Growing up on a Delaware farm was a wonderful and rewarding experience for me.
I grew up in an area where a couple of dozen families in an area of about hundred square miles had farmed Luke Shaw Jersey UK , married each other and been a stable community for centuries, along Delaware Rout One just north of Lewes.
In my early youth, I grew up on a farm where we had 33 cows, 18 we milked twice a day, 3 horses, some chickens, 60 acres of corn, hay and pasture. It was a farm that my maternal grandparents owned. There were barns Ander Herrera Jersey UK , tractors, long hours and Sundays in church. We grew corn, hay and pasture. We had a large garden and some fruit trees. We hunted, foraged, and grew what we ate and used in most cases. We ate duck, goose, pigeon, muskrat Victor Lindelof Jersey UK , fish, crabs, shell fish, groundhog, mustard greens, collards, wild garlic, onion Ashley Young Jersey UK , persimmons, wild cherry, wild strawberries, blueberries, figs, mint, wild carrots, herbs and wild spices.
We had plenty of beef Andreas Pereira Jersey UK , chicken, milk, cream and our own homemade butter, as well as at least two kinds of handmade soap. We cooked on a woodstove which also heated the house. I slept under quilts and on feather beds that were over a hundred years old. We had a little coal furnace but coal was expensive and that was only for the coldest times. We had electric and a phone too. We shucked and shelled corn, some of which we traded to neighbors for pork, veal or turkey.

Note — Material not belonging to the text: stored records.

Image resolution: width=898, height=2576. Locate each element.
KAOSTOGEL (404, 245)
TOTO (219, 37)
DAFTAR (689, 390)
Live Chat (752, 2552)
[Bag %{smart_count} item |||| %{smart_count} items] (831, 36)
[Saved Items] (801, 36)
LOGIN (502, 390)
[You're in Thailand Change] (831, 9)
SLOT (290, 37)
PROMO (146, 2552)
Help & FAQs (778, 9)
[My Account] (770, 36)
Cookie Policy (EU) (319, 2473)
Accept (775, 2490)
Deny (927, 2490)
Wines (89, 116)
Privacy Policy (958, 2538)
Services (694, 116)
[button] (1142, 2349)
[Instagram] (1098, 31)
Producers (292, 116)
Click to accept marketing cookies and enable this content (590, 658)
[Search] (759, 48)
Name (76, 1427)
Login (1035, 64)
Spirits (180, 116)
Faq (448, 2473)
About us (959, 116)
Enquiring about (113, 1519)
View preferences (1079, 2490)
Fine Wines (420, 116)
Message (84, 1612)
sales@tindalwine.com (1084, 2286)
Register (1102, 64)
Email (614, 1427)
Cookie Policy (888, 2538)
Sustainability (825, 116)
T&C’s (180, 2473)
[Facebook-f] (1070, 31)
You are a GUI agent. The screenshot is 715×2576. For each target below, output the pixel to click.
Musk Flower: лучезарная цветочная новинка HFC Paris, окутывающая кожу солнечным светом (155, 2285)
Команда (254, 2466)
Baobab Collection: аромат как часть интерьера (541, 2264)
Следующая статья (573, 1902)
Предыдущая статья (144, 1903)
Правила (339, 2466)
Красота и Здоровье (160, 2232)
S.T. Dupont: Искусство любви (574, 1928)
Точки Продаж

I lived on my grandparent's farm and my great grandmother lived with us as well. My grandmother and great grandmother were both school teachers by profession. I was doted upon, taught and encouraged to read several hours a day. The home was filled with old books and I was the only student they had at home. In the attic were books handed down through the family from the 1500's and since. We lived on land, some pieces of which had been in our family ownership for hundreds of years and is now divided down from thousands of acres to small pieces. We lived much the same as people lived on farms in the late 1800s and early 1900s. Yet Jesse Lingard Jersey UK , we had phone and TV, neither of which was used much.
My grandfather taught me much; to milk cows by hand and by machine and much more. I shoveled tons of sloppy manure, fed the cows and horses and learned to carpenter, make tools, and to keep things repaired. I learned to make do and keep it going. I learned to mend harness, to render pine resin from the sap of local trees and mix it with bee's wax to treat the home-made linen thread that was used to mend harness. I learned to do minor animal surgery such as castration, dehorning and at least once I helped pull an infected tooth in a cow. I learned to make my own knife at age 4. By 5 I was driving the old Ford some. At 6, I was able to drive the tractors and the truck. By 7 I could work a full day in the field by myself driving the largest tractor Dad had.
Dad bought the adjacent farm when I was five and later bought several other adjacent or nearby farms and timber land as it came available. He eventually owned and rented over 3 Chris Smalling Jersey UK ,000 acres by the time I left the farm. We lived well from Dad's industrious work and his advanced techniques.
My grandparents were not very modernized. Dad was not a usual person for his time either. He was 20 to 50 years ahead of his time in farming. I helped out on Dad's farms once I started school. By eleven I worked at least 20 hours a week during the school year, often 40. By age 12 my summer weeks were typically 60 hours or more and sometimes over 100 hours. I tried to go for 120 to 130 hours a week for the added money. Many nights I slept in the dirt, in the field, to eliminate going home to sleep so I could make more money. I learned to go to sleep in a matter of seconds and to be up, dressed and working in less than four minutes when I slept at home.
Summertime, when there was no school, and being paid for the long hours I worked -- I made considerable income even at the low hourly wage. I saved most of it. I didn't have much time or opportunity to spend it. As a teenager, I made more Anthony Martial Jersey UK , many months than some grown men of our area and I had few expenses. We didn't work all the time but we enjoyed work. I don't recall anyone that didn't like working. I arranged to do the hardest and least popular jobs, mostly hauling hay and irrigation. Doing the hardest jobs gave me job security. We got Sunday's off to go to the little country church that our family founded and built on the farm. We worked hard and loved the work and the life it earned us!
Dad, ahead of his time, had irrigation, high density crops, no-till farming, airplanes to spray the crops, and used every modern or experimental tool and technique available or being tested. As a youngster David de Gea Jersey UK , I was accustomed to Dad being in or on the cover of some magazine nearly every month it seemed. Some of the things he helped pioneer 30-40 years ago are becoming customary and ordinary now, some will be more common later.